L’Italia rischia di svuotarsi entro pochi decenni. Nel 2019, le nascite sono state solamente 435 mila, a fronte di 647 mila decessi e per un saldo negativo di 212 mila unità. Ormai, nemmeno l’apporto dei flussi migratori sta riuscendo a sopperire alla bassa denatalità italiana, che sta assumendo tratti preoccupanti. E’ dal 2007 che, al netto degli apporti degli immigrati, il saldo naturale nel nostro Paese risulta negativo. Nel decennio 2010-2019, la popolazione residente è diminuita di 1,28 milioni di abitanti, al netto sempre della componente migratoria.

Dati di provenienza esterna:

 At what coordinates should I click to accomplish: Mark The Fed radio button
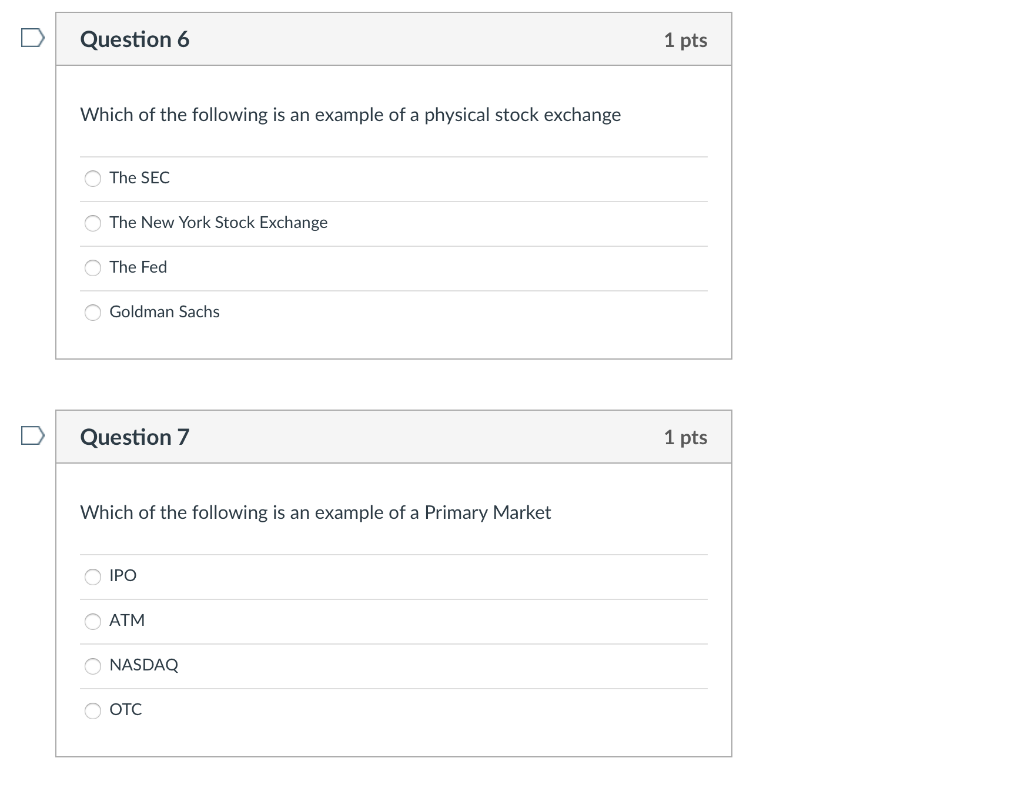[x=93, y=268]
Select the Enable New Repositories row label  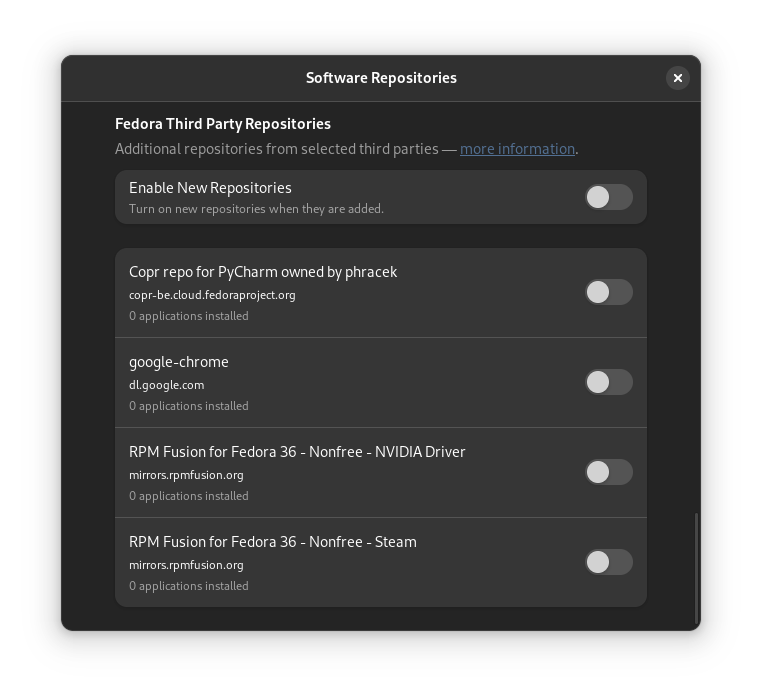point(210,188)
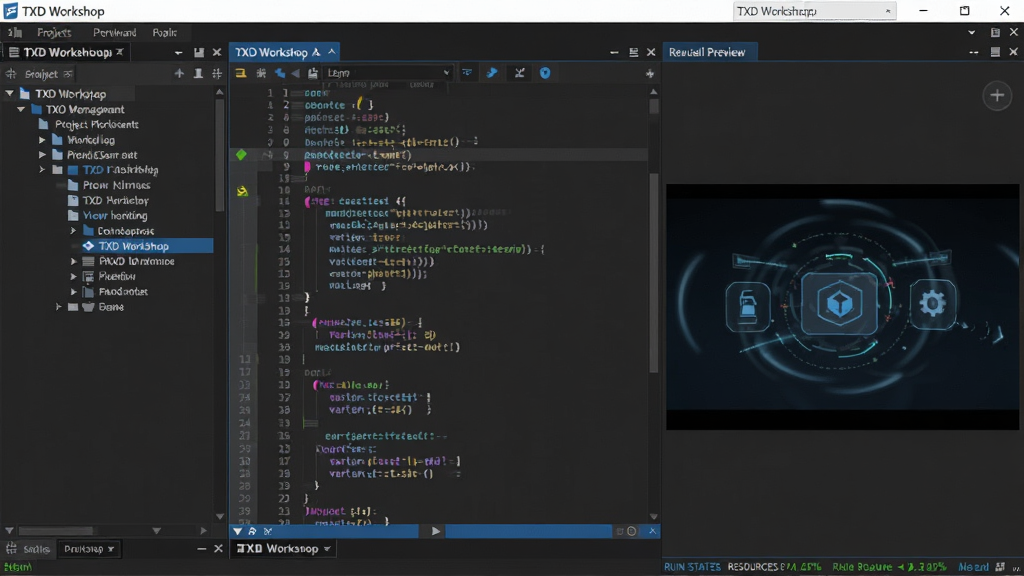Click the yellow panel icon in editor toolbar
The width and height of the screenshot is (1024, 576).
point(240,73)
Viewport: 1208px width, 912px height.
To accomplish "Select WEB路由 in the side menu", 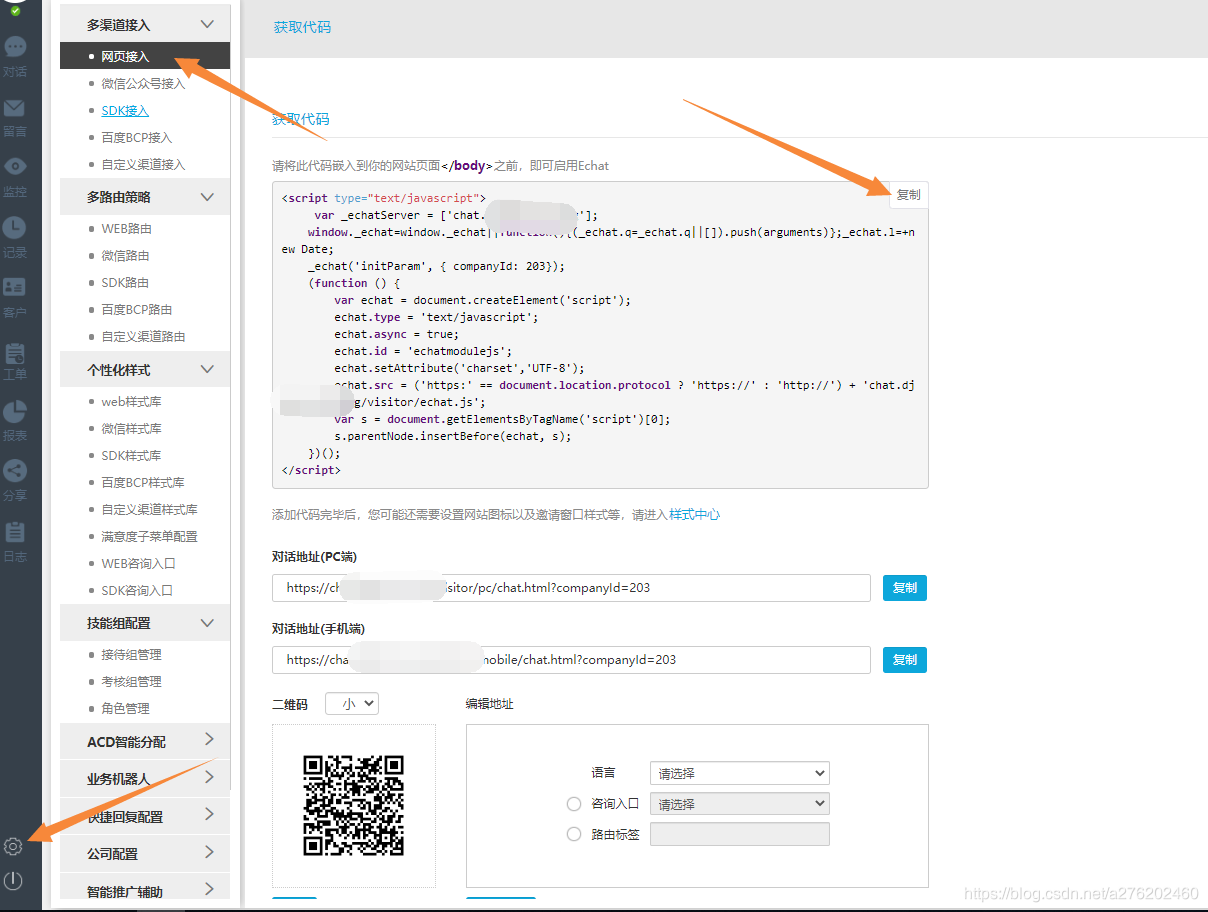I will tap(126, 229).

Italia paese sempre più vecchio: il quadro demografico e perché rischia la crescita economica
Male, malissimo per l’impatto che questo invecchiamento demografico sta già avendo sull’economia italiana. Si consideri che oggigiorno, ad esempio, abbiamo appena 1,45 lavoratori per ogni pensionato. Certo, il tasso di occupazione da noi è basso, a causa dei valori infimi assunti al sud, ma per quanto ci sforzassimo ad accrescerlo, nel tempo sarebbe destinato a non bastare più per fronteggiare il numero crescente dei pensionati.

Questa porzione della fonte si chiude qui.